Tuesday, May 12, 2015

Guns @ Work!!!

Guns-at-work question best left to employers

The savage workplace attack at Vaughan Foods in Moore has revived the debate over whether employees should be allowed to carry firearms on the job. Some politicians may be tempted to short-circuit this debate by dictating workplace gun policies through law. Yet doing so is unnecessary and diminishes private property rights.

While questions remain about the Moore attack, the broad outlines of the event are clear. After being fired, Vaughan Foods employee Alton Nolen used a knife to attack and behead a co-worker and injure another. His rampage ended when the plant's chief operating officer shot Nolen. There's little doubt that having an armed employee on site ultimately prevented further injuries and potentially saved lives.

Even so, this doesn't mean lawmakers should respond by requiring businesses to allow employees to carry firearms at will. Nor does it mean firearms are advisable at all work sites. Writing at National Review Online, Charles C.W. Cooke argues that private property rights should be treated with the same respect as gun rights.

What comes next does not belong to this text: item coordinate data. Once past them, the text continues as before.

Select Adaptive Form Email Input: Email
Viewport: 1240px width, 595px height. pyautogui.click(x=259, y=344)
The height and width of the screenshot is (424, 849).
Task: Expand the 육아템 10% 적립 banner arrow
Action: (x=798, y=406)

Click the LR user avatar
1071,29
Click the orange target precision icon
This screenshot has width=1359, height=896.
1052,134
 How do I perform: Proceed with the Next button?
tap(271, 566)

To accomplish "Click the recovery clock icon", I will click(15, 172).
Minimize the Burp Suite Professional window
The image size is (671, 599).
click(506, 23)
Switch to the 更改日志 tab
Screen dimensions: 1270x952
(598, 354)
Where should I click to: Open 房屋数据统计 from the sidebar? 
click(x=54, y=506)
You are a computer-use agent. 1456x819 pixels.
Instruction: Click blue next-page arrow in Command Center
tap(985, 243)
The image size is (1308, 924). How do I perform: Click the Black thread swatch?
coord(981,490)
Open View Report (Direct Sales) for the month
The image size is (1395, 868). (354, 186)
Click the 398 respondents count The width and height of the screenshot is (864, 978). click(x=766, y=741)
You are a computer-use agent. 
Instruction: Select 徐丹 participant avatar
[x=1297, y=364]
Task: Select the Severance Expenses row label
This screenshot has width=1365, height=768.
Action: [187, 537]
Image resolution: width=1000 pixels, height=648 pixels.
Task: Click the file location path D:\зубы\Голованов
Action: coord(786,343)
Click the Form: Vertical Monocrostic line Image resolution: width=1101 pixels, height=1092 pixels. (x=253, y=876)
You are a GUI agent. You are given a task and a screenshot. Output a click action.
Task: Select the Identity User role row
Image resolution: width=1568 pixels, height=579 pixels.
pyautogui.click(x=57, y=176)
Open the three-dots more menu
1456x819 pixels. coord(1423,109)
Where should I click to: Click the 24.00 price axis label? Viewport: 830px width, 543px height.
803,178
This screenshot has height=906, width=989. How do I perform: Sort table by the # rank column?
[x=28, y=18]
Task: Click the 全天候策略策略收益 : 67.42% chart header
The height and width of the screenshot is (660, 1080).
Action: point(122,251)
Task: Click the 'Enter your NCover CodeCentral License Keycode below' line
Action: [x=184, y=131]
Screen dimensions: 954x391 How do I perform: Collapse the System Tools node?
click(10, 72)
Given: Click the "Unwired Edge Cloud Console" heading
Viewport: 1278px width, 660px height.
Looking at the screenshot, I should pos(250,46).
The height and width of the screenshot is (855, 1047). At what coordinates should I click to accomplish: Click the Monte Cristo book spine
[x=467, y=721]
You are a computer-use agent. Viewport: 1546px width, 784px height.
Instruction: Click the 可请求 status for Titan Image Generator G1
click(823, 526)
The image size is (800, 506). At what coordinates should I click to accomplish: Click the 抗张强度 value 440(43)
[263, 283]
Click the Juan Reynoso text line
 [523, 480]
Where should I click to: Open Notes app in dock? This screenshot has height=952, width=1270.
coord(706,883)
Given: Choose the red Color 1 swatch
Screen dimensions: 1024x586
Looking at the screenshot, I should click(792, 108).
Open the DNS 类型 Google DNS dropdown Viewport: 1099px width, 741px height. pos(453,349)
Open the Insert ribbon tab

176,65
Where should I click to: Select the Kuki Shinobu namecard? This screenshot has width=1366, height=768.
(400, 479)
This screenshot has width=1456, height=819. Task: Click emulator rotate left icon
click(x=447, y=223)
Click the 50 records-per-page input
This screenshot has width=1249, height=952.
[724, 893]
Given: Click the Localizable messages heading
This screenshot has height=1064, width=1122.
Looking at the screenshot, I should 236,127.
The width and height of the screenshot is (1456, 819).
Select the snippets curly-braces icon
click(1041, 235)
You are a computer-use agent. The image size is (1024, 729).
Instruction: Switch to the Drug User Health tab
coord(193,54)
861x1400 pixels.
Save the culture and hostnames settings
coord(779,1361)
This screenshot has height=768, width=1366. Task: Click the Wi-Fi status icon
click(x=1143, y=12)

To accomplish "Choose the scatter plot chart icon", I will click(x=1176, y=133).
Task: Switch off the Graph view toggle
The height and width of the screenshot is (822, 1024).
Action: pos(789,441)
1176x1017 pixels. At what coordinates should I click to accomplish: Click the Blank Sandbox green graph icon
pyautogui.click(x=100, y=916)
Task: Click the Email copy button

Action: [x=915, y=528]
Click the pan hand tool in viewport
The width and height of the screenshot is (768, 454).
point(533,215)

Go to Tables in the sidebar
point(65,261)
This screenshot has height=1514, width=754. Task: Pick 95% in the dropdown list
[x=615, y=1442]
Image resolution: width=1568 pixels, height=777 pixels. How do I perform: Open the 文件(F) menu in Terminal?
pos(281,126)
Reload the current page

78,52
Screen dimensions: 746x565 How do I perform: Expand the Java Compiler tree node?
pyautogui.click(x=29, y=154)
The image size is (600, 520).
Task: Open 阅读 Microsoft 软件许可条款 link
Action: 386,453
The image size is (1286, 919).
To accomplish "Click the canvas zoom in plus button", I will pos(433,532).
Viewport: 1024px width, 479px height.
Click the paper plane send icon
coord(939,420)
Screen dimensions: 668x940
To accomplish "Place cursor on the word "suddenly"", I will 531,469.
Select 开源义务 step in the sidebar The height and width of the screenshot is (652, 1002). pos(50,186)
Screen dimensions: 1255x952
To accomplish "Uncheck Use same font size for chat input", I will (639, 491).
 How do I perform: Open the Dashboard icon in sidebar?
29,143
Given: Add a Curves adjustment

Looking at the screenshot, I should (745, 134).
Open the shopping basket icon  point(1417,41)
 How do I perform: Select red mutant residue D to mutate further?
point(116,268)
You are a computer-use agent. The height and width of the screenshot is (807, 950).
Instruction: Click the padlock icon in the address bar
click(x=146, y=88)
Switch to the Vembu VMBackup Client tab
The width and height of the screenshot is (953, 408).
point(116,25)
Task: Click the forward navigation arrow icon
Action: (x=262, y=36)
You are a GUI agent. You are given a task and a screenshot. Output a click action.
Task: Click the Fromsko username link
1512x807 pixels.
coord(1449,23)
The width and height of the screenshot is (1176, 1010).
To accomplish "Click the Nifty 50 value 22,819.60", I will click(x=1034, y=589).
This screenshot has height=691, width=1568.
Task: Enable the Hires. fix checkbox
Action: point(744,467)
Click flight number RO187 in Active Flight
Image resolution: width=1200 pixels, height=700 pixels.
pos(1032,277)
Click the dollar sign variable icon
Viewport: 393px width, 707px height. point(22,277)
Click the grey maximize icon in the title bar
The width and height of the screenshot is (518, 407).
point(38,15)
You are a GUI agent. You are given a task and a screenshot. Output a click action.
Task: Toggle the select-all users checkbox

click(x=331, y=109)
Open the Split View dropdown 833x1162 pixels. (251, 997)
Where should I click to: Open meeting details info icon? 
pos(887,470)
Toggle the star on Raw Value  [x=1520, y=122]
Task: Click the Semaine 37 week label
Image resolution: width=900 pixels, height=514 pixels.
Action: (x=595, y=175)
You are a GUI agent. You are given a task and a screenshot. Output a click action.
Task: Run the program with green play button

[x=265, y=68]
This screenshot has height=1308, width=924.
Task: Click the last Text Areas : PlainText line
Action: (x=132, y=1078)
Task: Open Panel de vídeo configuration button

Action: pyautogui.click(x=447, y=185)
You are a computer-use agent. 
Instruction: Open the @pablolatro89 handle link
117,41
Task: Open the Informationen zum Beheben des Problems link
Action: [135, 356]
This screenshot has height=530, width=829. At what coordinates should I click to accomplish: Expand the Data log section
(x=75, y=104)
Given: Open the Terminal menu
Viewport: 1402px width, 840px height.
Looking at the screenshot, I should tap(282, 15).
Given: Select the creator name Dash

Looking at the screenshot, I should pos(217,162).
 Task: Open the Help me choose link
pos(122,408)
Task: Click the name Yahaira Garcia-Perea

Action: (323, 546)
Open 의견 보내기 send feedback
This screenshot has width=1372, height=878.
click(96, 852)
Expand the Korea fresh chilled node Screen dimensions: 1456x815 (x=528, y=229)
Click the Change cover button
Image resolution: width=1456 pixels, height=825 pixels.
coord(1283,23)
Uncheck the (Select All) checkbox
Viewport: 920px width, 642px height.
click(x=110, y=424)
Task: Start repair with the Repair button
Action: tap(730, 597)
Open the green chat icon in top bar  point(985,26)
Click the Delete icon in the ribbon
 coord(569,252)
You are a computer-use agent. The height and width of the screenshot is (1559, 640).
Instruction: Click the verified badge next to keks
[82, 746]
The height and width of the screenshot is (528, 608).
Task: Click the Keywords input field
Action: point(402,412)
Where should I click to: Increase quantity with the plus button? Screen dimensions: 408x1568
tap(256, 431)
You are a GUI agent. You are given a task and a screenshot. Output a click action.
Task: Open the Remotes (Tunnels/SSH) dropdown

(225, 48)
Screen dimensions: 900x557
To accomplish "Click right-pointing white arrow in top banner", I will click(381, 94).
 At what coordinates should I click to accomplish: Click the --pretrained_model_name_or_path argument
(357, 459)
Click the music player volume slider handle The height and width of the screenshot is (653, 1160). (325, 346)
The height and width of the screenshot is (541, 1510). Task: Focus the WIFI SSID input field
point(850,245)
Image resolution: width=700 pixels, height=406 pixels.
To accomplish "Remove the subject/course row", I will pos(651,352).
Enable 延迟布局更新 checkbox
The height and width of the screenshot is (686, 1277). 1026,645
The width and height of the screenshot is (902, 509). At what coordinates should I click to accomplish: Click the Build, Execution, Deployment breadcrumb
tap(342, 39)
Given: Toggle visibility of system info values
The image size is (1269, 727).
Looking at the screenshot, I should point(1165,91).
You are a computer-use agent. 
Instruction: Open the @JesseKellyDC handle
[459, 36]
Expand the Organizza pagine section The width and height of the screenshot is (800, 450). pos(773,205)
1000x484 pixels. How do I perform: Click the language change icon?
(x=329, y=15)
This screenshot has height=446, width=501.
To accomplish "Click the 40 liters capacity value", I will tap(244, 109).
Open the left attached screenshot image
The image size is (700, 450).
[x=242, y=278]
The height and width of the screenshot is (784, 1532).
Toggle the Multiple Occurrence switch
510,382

Cooke writes that as "a matter of personal preference," he would "certainly encourage private companies to allow their employees to bring their firearms to work ... But, unless one is to wholly rewrite the nature of American constitutional government, these decisions must be reserved to the private sector, and not to local voters or representatives," Cooke says.

The Second Amendment, he notes, is designed "as a check on government and on government alone. It does not apply to Walmart or to FedEx or to Joe's Highway Diner."

Conservatives typically champion at-will employment, which allows business owners to fire a worker at any time and allows workers to quit whenever they choose. Conservatives oppose Obamacare in part because it dictates the insurance choices of employers and employees. Many conservatives oppose minimum wage laws, believing pay should be set by market forces. And most conservatives oppose restrictive government mandates regarding private property use.

Yet when it comes to guns, some self-professed conservatives are willing to weaken private property rights by dictating gun policies to business owners. In doing so, Cooke warns Republicans would be shifting from a "leave us alone" philosophy to a "do as we wish" philosophy that sanctions government intrusion in the private sphere.

A better alternative is to allow market forces to work. If a job hunter feels an employer's gun policies result in a more dangerous workplace, that worker doesn't have to take a job with the employer. If an employer finds company gun policies are a barrier to attracting quality applicants, the employer will likely amend those policies.

Such adjustments are already occurring without government mandates. In the aftermath of the Moore attack, The Oklahoman's Paula Burkes reported that "some Oklahoma employers are considering ways to allow guns in their workplaces." Reportedly, a hospital in southwest Oklahoma and an Oklahoma City-based loan company have sought legal guidance on the issue.

Occasionally, lawmakers may need to provide legal clarification, such as when the private property rights of employees clashed with the private property rights of employers in past instances where workers left a weapon locked in their personal vehicle in a company parking lot.

But for the most part, private citizens -- business owners and workers alike -- are perfectly capable of resolving these issues without "help" from government officials, including lawmakers who mostly want to wave a "pro-gun" banner in political campaigns.